» FRAGMENTO PROPORCIONADO

<<<<

Tristan Tzara, El hombre aproximativo.

Martes 20-10-2020, 0:31 am hora peninsular.  Un WhatsApp deambula de Chile a Extremadura. El surrealista Aldo Alcota interroga:”¿Conoces a Ricardo Terrones?” y uno no conoce pero sí conoce a Ricardo Terrones (Ricardo Henrry Terrones Mayta. Trujillo, Chepén, Perú 1976).

Una alfombra se agita y se despierta bajo mis pies y me dispongo al tropiezo y a lo onírico. Deshojo sus visiones, que son las mías, y regreso a mi Perú.

“Imagina a Ricardo, convocando y escuchando los colores que puedan surgir al convocar lo sonoro de ese río Jequetepeque, que contiene el laberinto de tantas culturas ancestrales en su pronunciación”, me digo. El viento me ve y me veo caminando a través de su pintura.

>>>>

[Elementos guardados]
<<<<

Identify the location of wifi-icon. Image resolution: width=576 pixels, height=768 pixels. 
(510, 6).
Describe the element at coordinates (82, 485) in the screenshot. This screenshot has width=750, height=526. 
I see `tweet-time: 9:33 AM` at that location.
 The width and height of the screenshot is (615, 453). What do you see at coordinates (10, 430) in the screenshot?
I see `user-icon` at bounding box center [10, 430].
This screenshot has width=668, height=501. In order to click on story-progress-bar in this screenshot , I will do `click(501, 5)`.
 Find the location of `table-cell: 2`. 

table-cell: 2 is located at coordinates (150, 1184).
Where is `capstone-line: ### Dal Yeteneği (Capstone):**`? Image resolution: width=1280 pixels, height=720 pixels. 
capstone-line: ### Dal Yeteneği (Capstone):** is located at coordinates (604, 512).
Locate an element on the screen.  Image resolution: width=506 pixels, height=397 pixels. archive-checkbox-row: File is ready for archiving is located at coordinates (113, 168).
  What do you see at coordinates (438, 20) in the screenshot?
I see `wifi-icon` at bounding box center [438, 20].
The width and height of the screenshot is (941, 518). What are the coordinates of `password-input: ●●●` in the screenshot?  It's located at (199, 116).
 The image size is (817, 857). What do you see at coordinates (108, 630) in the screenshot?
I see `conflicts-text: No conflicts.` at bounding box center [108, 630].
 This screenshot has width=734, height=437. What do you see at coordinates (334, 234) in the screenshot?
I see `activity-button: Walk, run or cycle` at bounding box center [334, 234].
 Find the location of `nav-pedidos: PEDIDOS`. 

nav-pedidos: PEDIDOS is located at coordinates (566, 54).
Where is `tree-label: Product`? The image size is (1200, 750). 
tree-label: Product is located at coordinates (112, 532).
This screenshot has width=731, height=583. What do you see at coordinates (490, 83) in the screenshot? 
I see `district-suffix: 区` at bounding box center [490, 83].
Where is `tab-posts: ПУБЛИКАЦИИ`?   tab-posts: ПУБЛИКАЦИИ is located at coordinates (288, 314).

>>>>

» CONSIGNA 1
Enumera todos los nombres de lugares geográficos que aparecen en el fragmento sobre Ricardo Terrones.
» CONSIGNA 2
Retoma el fragmento sobre Ricardo Terrones y continúalo a partir de su última frase.
El material no hace falta para resolver lo que se pide.

» RESPUESTA REDACTADA 1
Chile, Extremadura, Trujillo, Chepén, Perú y el río Jequetepeque.

» RESPUESTA REDACTADA 2
Todo resulta sonoro en su obra. Siluetas agitadas agigantan esta sensación. El caparazón de las figuras protege el fruto sensible adentro de ellas, las conforta de las catástrofes pasajeras que se desarrollan afuera. Existe una dislocación de la melancolía, bueno, de lo que debiera ser melancolía y ya no lo es más. Y uno no conoce, pero sí conoce a Ricardo Terrones.

Cuando el tedio implora atención como nunca, en este estado hastiado de consumo visual compulsivo actual, la pintura de Ricardo invita a observar, con calma rigurosa, el descarrilamiento de esos trenes faltos de propuestas porque nadie guía a las locomotoras. Él lo sabe porque se sabe maquinista.

Obra de Ricardo Terrones.

La altura de la cordillera en los horizontes de sus cuadros, la lengua cupisnique en lo delirante de los trazos, las geometrías de ChanChan en la disposición de los elementos… lo zodiacal de una herencia, se reivindica. “La indescriptible belleza de cada instante y cada cosa”, escribe el peruano Jorge Eduardo Eielson, quien tampoco pero también conoce a Ricardo Terrones.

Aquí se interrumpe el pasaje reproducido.